The US Navy's New Robot Firefighter
Kelsey D. Atherton
at 07:34 AM Feb 10 2015
The US Navy's New Robot Firefighter
SAFFiR Fights A Fire
Office of Naval Research

The US Navy has a brand new robot designed to make ships safer by fighting fires. The “Shipboard Autonomous Firefighting Robot,” or SAFFiR, is a project by the Office of Naval Research that aims to prevent shipboard fires from sending sailors to a watery grave. In the works for years, the Navy unveiled a working prototype of the project this week.

 

Fires on all ships are bad, but fires on naval ships with nuclear reactors can potentially go from accident to international incident. Despite being surround by water, the confined spaces aboard naval vessels can quickly fill with smoke and become deadly for any firefighter that has to breathe. The SAFFiR robot is free of the constraints of lungs, making it an ideal first responder.

Standing at 5'10” and weighing 143 pounds, SAFFiR is bipedal, made so it can fit into spaces designed for humans. It also has hands to use shipboard hoses and open doors, operating as best it can as a man made of iron. To better see its way through smoke, the bot has two eyes that see infrared light and one spinning sensor in the middle of its face that uses a laser to determine distances.

Bipedal robots struggle under the best of circumstances, and that's on flat surfaces. SAFFiR has to contend with the rocking motion of the ocean. Fortunately, SAFFiR has sea legs. Or, more accurately, sea joints. From ONR:

“Balancing on any type of terrain that's unstable – especially for bipedal robots – is very difficult,” said Brian Lattimer, associate professor for mechanical engineering at Virginia Tech. “Whole-body momentum control allows for the robot to optimize the locations of all of its joints so that it maintains its center of mass on uncertain and unstable surfaces.”

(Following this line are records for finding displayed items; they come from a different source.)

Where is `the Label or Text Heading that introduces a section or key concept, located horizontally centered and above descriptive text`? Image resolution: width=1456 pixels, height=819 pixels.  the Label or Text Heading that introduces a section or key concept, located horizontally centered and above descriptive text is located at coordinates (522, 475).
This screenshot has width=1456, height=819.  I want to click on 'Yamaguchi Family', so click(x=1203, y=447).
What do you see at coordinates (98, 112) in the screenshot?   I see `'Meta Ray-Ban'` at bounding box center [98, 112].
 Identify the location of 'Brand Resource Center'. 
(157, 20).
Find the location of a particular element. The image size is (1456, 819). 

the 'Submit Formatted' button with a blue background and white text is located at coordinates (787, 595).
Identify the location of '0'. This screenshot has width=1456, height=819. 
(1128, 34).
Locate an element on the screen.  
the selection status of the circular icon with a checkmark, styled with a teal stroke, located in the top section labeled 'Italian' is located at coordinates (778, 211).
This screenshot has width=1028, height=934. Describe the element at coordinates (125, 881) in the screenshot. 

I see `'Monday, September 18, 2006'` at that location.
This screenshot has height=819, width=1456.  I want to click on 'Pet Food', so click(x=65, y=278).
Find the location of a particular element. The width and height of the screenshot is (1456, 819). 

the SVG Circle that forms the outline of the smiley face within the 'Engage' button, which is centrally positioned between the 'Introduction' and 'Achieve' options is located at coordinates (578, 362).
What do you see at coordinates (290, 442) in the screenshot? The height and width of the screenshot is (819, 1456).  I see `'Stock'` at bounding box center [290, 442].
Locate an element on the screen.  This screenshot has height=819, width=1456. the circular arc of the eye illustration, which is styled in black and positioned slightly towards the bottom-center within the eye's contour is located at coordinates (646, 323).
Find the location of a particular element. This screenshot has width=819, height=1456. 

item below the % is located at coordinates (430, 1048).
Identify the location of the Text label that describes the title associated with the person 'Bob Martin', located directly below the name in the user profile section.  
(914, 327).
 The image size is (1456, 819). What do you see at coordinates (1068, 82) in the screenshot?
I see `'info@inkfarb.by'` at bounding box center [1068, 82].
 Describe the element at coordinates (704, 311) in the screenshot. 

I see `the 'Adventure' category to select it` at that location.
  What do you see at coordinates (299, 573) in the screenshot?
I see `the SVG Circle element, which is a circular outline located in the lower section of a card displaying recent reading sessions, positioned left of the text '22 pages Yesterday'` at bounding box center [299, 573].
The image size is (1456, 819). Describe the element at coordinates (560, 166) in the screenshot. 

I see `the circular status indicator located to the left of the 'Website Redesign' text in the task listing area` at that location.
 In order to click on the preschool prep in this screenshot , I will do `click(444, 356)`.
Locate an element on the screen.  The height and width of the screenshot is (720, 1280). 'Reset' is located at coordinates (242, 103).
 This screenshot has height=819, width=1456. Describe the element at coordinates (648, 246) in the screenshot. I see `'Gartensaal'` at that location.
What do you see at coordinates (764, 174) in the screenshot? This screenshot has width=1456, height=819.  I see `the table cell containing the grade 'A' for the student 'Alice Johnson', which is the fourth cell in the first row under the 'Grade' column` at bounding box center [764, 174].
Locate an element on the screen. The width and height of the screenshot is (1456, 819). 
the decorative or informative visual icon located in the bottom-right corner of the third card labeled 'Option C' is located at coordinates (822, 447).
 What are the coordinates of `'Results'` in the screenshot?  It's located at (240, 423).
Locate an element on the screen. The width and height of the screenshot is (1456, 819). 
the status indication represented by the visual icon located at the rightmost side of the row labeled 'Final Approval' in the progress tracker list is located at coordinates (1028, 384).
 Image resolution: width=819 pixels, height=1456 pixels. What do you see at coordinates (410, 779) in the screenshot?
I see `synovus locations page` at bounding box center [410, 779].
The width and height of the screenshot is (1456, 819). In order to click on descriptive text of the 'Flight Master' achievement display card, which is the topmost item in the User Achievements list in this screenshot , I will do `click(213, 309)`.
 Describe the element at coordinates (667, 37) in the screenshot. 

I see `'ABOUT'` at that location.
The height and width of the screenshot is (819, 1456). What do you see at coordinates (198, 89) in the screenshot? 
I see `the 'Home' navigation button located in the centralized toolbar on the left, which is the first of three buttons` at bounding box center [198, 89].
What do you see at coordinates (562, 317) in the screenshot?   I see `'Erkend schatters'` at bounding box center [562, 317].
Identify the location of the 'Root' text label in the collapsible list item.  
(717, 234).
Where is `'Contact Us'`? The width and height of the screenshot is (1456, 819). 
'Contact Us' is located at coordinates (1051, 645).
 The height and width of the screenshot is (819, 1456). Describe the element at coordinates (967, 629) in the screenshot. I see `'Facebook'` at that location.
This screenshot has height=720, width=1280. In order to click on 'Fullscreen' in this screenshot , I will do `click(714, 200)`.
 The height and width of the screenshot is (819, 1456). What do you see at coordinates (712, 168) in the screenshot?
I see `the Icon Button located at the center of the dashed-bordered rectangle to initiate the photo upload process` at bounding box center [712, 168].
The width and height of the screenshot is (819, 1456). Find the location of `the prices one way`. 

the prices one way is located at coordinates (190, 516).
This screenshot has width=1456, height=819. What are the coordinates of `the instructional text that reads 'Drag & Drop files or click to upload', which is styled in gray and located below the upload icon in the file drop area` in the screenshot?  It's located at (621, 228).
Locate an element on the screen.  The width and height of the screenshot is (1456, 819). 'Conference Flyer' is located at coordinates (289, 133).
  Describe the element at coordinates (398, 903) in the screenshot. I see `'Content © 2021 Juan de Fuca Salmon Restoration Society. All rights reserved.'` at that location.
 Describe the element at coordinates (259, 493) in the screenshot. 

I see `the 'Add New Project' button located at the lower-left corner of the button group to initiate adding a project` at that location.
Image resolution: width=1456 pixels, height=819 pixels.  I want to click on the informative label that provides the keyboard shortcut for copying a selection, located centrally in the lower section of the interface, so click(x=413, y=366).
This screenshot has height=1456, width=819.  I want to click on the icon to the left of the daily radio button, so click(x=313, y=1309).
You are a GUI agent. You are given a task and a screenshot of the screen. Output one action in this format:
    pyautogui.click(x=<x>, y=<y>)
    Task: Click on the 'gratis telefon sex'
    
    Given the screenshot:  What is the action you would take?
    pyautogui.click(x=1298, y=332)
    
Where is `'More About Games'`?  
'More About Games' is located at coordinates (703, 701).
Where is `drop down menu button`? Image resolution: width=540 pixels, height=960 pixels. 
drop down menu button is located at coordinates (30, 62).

SAFFiR's successful test took place last November, during which the robot walked across uneven surfaces, identified what was on fire, grabbed a hose, and extinguished the flames. Eventually, SAFFiR will do all of these things on its own, but for this test, a human at a computer console directed the robot. When it does become autonomous, the Navy will be one mechanical step closer to a future of ships without sailors.